ライブも、アイドルならカラオケでスーパーの店頭でもやっちゃうんだけど、バンドだとライブハウスに器材を運ぶためにクルマも人手も必要になります。しかも収入はせいぜい数十人のお客さんからのチャージバックのみ。
これではお金が出ていくばかりなので、やがて会社からは問題視されるのですが、ともかく1981年、2nd アルバムを作ろうという時点で、ようやく私にお鉢が回ってきました。
YMOの大成功により、「テクノポップ」が脚光を浴びていました。機械のビートによる音楽は革命的で、刺激的で、可能性に満ちていました。
今や音楽のバリエーションには出尽くした感があって、もう長いこと、新しい音楽スタイルにワクワクするなんてことがありませんね。でも50〜80年代には何度もありました。テクノポップもそのひとつ。ああ、あのワクワクよ、もう一度……
当然、チャクラもその影響を大きく受けていました。打合せの中で、メンバーから「MC-8を使いたい」という発言があって、それはなんだ?と聞き返しました。
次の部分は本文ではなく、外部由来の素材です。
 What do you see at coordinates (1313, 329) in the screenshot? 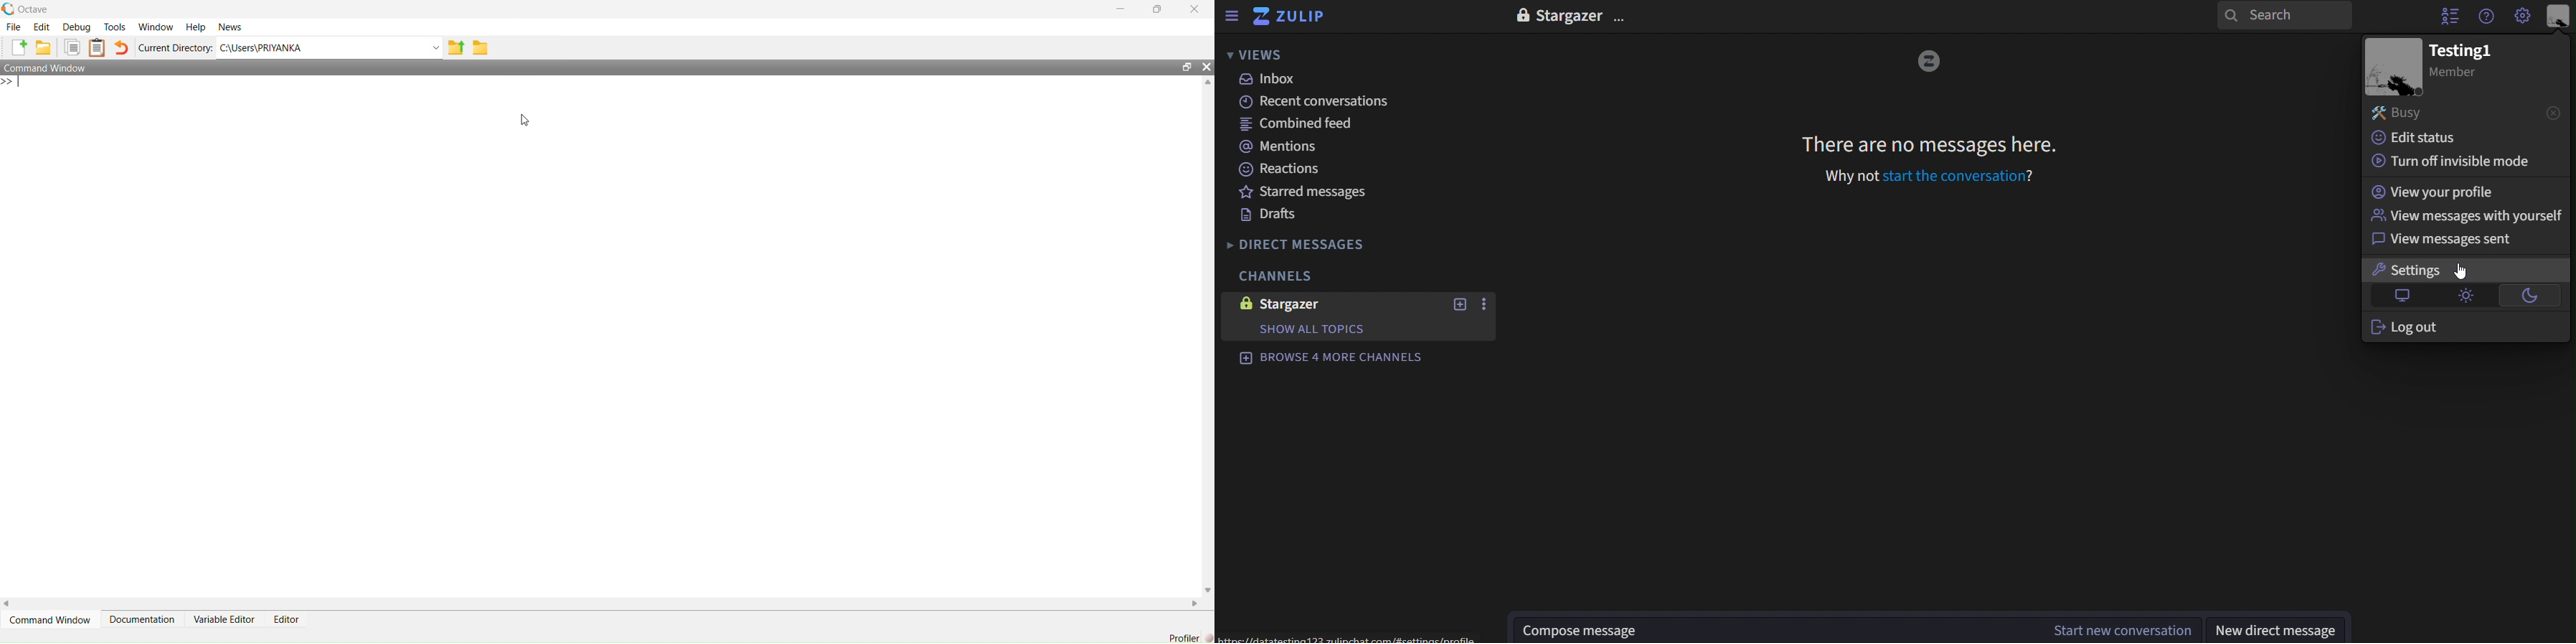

「MC-8」は「MIDI規格」が登場する前のシーケンサー、つまりシンセサイザーを演奏させるマシンで、ローランドが1977年に発表したものです。1981年により安く使いやすい後継機「MC-4」が出て取って代わりますが、多少遅れが出るMIDIに比べ、CV/GATE(電圧とON/OFFでコントロール)のMCは、シンプルなだけにキビキビ発音させていた感があります。
音の高さ・大きさ・長さなどを数値にして、MCではテンキーのみで入力していきます。第4のYMOと呼ばれ、このアルバムにも参加いただいた松武秀樹さんは、左手に譜面、右手をテンキーに構え、目にも留まらぬような速さでカタカタ打ち込んでいきました。音楽でのプログラミングのことを「打ち込み」と言いますが、それはこの様子から生まれたのです。
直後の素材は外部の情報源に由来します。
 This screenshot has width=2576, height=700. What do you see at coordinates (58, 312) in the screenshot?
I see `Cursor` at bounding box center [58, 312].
さて、チャクラのギタリスト、板倉文くんは、なんと細野晴臣さんに直接電話して、新しいアルバムへの協力を依頼しました。YMOで超多忙だったはずの細野さんですが、「とにかくいっしょにやってみよう」と快諾してくれました。
全面プロデュースはさすがに無理だったのですが、時々ふっと現れては、ちょいちょいとアドバイスしていくという、なんとも細野さんらしい佇まい。ただし、「You Need Me」という曲だけは、サウンドを根本的に変えたかったようで、一から、シンセで音作りを始めました。
黙々といろんな音を作っていく細野さん。特に口出すでもなくその作業を見守るメンバーたち。スピーカーから流れる音以外静かで、まるで厳粛な儀式のような数時間が過ぎると、そこにはユニークで魅力的な、音の建造物が立ち上がっていました。
クレジットは「制作協力:チャーハン細野」になっています。なんでチャーハンなのかは忘れました。チャーハンのように、あっという間に美味しい音楽を作ってくれたからでしょうか。